Between the line containing "The height and width of the screenshot is (150, 194)." and the line containing "Task: Click checkmark" lies a run of lines; give that run again exactly, with both of those lines, and nothing else from the entries below.

· · · · · · ·

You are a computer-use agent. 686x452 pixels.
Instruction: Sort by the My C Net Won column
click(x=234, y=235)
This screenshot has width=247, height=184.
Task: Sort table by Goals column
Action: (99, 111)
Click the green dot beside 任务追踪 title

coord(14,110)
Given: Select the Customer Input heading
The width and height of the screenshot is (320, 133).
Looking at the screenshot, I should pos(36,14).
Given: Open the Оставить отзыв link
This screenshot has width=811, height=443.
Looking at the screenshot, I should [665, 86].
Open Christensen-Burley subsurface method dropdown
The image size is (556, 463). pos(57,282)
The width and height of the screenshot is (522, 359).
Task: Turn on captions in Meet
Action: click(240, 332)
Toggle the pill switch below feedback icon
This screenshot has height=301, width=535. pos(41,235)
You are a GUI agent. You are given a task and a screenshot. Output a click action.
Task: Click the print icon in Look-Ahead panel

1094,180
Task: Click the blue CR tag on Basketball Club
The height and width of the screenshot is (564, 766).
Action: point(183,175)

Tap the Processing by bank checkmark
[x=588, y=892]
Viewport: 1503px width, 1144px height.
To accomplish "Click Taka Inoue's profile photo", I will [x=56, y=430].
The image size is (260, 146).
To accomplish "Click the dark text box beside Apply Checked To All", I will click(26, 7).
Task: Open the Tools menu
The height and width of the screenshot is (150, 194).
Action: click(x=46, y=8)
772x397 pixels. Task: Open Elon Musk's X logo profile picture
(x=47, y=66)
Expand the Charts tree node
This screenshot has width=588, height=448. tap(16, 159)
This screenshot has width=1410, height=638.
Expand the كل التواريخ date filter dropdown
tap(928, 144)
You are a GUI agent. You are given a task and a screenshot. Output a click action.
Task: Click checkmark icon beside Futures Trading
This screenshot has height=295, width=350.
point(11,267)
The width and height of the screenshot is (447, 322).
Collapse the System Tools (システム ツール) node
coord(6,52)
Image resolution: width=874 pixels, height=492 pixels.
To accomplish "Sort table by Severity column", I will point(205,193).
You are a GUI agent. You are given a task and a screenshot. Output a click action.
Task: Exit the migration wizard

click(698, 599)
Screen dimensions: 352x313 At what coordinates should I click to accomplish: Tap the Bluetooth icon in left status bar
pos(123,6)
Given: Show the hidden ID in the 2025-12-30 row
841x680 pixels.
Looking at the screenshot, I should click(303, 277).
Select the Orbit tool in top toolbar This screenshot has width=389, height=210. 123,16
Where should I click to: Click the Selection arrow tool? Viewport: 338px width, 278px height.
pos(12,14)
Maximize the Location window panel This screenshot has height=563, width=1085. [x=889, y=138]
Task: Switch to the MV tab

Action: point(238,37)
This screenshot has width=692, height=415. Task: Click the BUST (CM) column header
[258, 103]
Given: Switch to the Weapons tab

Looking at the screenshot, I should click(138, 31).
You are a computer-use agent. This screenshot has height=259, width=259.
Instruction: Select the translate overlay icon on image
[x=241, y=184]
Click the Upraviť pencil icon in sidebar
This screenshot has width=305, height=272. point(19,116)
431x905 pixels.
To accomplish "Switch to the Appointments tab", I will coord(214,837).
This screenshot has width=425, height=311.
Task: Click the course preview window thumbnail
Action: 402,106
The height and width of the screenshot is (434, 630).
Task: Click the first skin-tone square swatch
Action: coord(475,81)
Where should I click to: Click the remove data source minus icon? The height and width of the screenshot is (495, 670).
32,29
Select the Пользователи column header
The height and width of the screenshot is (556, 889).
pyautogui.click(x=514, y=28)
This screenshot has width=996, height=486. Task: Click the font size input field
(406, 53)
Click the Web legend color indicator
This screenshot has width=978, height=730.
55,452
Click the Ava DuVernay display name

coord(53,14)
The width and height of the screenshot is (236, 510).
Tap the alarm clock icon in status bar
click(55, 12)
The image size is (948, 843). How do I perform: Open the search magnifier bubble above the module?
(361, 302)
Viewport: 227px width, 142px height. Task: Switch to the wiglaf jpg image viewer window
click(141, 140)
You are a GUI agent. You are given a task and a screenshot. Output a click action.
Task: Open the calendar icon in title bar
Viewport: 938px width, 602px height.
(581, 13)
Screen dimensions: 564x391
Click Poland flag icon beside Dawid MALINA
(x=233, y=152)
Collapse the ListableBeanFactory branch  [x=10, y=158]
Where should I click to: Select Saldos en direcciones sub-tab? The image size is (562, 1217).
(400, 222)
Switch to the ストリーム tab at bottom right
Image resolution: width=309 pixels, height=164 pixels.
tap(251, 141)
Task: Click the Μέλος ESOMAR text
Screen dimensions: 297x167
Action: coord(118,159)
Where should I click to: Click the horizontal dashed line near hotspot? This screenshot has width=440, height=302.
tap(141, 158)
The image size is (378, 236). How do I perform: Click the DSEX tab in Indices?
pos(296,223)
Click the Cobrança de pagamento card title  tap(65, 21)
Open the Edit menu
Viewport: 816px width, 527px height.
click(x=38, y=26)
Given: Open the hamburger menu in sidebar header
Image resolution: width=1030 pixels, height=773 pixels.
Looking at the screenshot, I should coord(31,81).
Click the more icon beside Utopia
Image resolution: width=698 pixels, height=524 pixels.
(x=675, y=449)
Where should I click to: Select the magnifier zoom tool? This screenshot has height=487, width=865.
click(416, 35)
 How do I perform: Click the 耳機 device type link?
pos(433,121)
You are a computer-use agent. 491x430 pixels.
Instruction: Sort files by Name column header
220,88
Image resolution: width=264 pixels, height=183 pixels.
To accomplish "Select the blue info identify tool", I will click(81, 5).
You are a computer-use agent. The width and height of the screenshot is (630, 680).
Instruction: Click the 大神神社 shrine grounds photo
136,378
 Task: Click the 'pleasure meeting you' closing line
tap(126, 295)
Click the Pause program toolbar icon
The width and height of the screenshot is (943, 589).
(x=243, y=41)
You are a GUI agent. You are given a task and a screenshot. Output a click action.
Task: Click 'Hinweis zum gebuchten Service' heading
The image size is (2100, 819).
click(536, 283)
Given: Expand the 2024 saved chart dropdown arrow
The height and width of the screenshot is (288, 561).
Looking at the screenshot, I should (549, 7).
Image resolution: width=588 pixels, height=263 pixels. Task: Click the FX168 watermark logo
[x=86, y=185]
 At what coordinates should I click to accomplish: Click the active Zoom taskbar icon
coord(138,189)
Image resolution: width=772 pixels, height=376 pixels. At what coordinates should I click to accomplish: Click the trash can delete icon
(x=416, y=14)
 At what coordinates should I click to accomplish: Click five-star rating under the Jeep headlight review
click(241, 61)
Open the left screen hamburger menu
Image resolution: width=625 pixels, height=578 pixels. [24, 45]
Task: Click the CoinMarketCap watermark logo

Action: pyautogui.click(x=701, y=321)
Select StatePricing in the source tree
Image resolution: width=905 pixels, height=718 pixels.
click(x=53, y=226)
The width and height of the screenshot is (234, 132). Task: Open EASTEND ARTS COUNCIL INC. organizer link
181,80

· · · · · · ·

▸ **FINAL ANSWER**
The height and width of the screenshot is (150, 194).
Action: click(x=46, y=8)
772x397 pixels. Task: Open Elon Musk's X logo profile picture
(x=47, y=66)
Expand the Charts tree node
This screenshot has width=588, height=448. tap(16, 159)
This screenshot has width=1410, height=638.
Expand the كل التواريخ date filter dropdown
tap(928, 144)
You are a GUI agent. You are given a task and a screenshot. Output a click action.
Task: Click checkmark icon beside Futures Trading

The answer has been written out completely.